Unilever is threatening to pull its advertising from digital platforms that it says have become a “swamp” of fake news, racism, sexism and extremism.
“We cannot continue to prop up a digital supply chain … which at times is little better than a swamp in terms of its transparency,” Unilever marketing boss Keith Weed will say, according to a copy of his speech obtained by CNN.
Unilever(UL), which owns brands including Dove, Lipton, and Ben & Jerry’s, is one of the world’s top advertisers. It has an annual marketing budget of roughly €8 billion ($9.8 billion), and 25% of its ads are digital.
Weed will say that a proliferation of objectionable content on social media — and a lack of protections for children — is eroding social trust, harming users and undermining democracies.
“This is not something that can brushed aside or ignored,” he will say in the speech.

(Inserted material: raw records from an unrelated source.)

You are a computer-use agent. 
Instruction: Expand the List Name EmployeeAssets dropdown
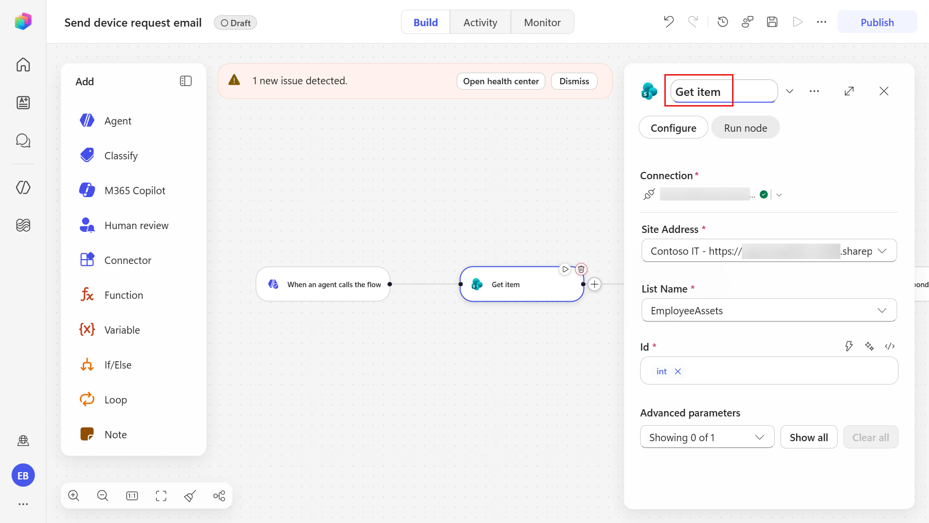point(769,310)
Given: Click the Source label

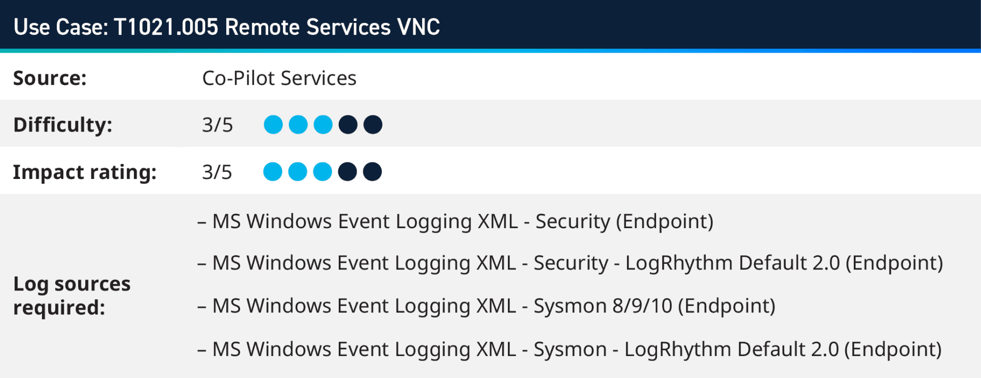Looking at the screenshot, I should [50, 78].
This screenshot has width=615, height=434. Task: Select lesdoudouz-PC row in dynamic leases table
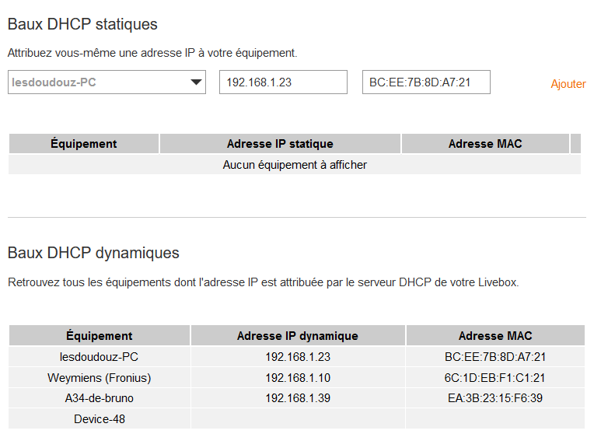(100, 357)
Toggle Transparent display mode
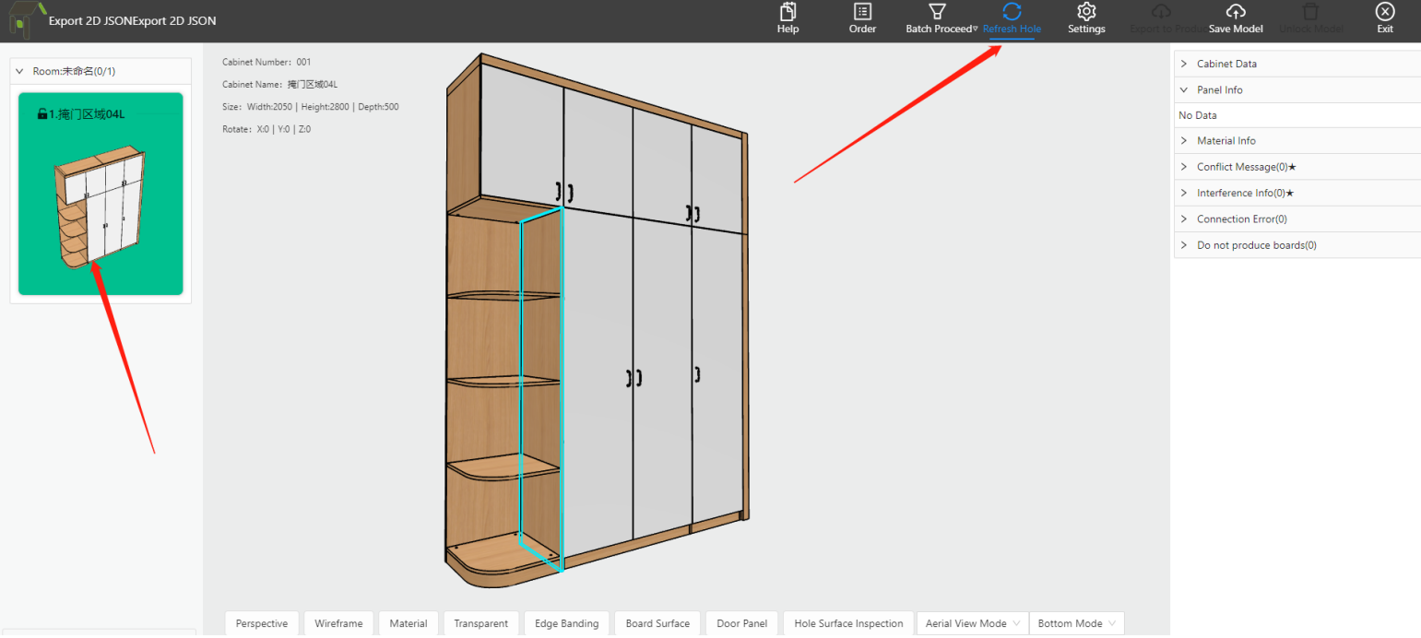The width and height of the screenshot is (1421, 638). coord(480,623)
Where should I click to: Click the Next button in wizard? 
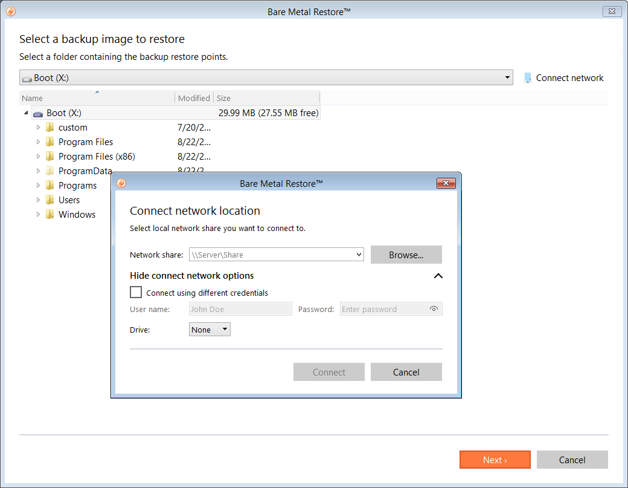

Unilever would no longer advertise on platforms that create divisions in society or fail to protect young people.
Facebook and Google have dominated the online ad market for years, thanks to their massive reach and vast amounts of data. The companies are estimated to have gobbled up more than 60% of digital ad spending in 2017.

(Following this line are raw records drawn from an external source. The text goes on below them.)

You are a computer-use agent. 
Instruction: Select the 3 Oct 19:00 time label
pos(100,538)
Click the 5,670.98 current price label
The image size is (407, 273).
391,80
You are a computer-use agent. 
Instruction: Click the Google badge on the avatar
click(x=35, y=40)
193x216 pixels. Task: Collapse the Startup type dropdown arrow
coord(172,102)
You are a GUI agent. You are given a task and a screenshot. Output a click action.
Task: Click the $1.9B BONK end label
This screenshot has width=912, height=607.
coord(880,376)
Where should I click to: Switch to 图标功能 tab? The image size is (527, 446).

It’s a situation that advertisers are not entirely happy with.
Google has already come under fire from companies that discovered their ads were being shown alongside objectionable videos on its YouTube video platform.
Facebook, meanwhile, has faced a groundswell of criticism for enabling fake news, filter bubbles, foreign election meddling and social media addiction.
The company, which sources 85% of its revenue from corporate posts and videos, announced in January that it would prioritize posts from friends and family over news stories and content from businesses.
Facebook also revealed that users are spending less time on its network after it chose to show fewer viral videos.
Google and Facebook did not respond to requests for comment.
“2018 is either the year of techlash, where the world turns on the tech giants — and we have seen some of this already — or the year of trust,” Weed will say. “The year where we collectively rebuild trust back in our systems and our society.”